▸ Exercises
• 1. Rewrite the stretch of the Quiche talk from "So, as I kind" through "a web page.", putting "work with other implementations" wherever "interoperate" appears.
• 2. List every sentence in the Quiche talk that ends with a question mark.

And that could be a topic for another talk in the future.

But enough of the boring stuff, right?

I've spent 30 minutes waffling about things. So, how can you try this today?

What's out there? We talk about browsers and whatever in the abstract sense.

This is Quiche. A picture of a Quiche. What is it? It's an implementation of HP3 and Quick that was developed by Cloudflare.

It's written in Rust, and it's got a CAPI.

What this is, effectively, is a library that powers Cloudflare's offering of HTTP3.

So, if you've signed up and you've gone into the dashboard and enabled HTTP3, Quiche is running integrated with NGINX that's doing a lot of the HTTP semantics, handling of requests and response.

But when it comes down to reading and writing streams and frames, Quiche is the thing that powers that.

It's an open source thing. And I do have a T-shirt. Yes. Yes.

So, as I kind of joked about at the start, I've been involved with Quick for a few years before joining Cloudflare.

And then, you know, one day I got in, and the mastermind behind Quiche, Alessandro, did some work on this.

And I was able to actually take a lot of the theoretical sides of stuff and start to contribute and implement these things.

It's been great to actually get hands on learning and deploying code that works.

But, you know, just doing the server side of stuff isn't great.

What else can you do? You need to be able to interoperate. And the best way to interoperate is just to load a web page.

Like I said, I think, yeah, I would recommend that if anyone's really curious, just give it a go and doesn't want to have to go and say build their own web server or try to build code from scratch, which you can do.

It's fairly straightforward. But for a lot of us, we just want to maybe install a piece of software and give it a go.

▸ Record set
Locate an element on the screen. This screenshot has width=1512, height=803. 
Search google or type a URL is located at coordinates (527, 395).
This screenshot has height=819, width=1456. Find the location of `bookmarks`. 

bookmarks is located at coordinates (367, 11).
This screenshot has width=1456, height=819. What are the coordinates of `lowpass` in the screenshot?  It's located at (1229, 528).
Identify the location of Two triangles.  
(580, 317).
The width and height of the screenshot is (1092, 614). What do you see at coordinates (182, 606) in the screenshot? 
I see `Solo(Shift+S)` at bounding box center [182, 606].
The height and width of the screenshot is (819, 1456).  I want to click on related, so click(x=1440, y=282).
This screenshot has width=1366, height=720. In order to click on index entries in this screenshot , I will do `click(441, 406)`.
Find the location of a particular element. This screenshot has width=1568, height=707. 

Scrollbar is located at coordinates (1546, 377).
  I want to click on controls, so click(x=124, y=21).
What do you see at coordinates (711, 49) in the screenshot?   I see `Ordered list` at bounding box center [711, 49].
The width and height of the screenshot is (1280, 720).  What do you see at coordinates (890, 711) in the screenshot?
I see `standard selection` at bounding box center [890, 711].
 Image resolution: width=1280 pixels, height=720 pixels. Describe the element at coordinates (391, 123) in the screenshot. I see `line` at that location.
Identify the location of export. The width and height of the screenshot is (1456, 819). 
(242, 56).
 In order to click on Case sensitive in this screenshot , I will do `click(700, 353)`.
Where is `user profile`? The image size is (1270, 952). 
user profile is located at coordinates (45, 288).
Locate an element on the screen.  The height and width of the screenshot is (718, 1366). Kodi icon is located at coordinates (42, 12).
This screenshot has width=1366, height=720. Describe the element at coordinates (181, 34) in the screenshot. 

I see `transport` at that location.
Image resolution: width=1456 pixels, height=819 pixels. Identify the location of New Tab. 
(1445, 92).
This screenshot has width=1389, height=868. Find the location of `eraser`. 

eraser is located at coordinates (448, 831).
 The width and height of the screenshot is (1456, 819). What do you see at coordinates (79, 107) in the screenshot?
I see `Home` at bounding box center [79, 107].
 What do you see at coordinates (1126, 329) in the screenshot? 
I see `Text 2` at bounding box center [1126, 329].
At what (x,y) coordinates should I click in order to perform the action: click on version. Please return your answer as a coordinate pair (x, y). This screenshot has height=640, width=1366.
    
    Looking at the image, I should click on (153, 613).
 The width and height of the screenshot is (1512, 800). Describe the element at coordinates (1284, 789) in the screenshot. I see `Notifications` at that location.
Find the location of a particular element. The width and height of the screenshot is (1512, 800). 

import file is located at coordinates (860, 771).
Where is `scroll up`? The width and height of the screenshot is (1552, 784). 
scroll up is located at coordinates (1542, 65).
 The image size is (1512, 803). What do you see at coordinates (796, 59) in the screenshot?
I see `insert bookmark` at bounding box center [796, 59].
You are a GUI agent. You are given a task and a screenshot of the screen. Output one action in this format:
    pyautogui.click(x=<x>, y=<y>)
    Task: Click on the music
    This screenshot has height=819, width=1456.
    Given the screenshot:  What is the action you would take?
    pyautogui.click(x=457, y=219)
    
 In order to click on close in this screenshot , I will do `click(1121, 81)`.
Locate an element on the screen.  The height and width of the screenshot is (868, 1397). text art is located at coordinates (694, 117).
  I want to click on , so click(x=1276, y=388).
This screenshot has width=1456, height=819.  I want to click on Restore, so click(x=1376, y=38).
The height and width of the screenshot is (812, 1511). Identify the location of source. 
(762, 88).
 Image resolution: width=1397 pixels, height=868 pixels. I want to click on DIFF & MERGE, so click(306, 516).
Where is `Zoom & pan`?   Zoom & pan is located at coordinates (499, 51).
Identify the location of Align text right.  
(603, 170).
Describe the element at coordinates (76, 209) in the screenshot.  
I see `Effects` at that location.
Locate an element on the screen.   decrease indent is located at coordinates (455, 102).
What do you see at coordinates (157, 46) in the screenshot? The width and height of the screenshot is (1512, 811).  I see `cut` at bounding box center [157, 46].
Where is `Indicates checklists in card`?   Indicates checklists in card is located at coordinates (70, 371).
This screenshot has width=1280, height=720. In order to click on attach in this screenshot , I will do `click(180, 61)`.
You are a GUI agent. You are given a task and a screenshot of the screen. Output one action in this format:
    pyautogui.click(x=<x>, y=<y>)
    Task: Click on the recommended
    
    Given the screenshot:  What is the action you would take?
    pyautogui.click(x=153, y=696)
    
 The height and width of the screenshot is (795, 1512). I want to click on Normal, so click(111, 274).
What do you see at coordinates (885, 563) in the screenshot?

▸ Task solutions
• 1.
So, as I kind of joked about at the start, I've been involved with Quick for a few years before joining Cloudflare.

And then, you know, one day I got in, and the mastermind behind Quiche, Alessandro, did some work on this.

And I was able to actually take a lot of the theoretical sides of stuff and start to contribute and implement these things.

It's been great to actually get hands on learning and deploying code that works.

But, you know, just doing the server side of stuff isn't great.

What else can you do? You need to be able to work with other implementations. And the best way to work with other implementations is just to load a web page.

• 2.
But enough of the boring stuff, right?
So, how can you try this today?
What's out there?
What is it?
What else can you do?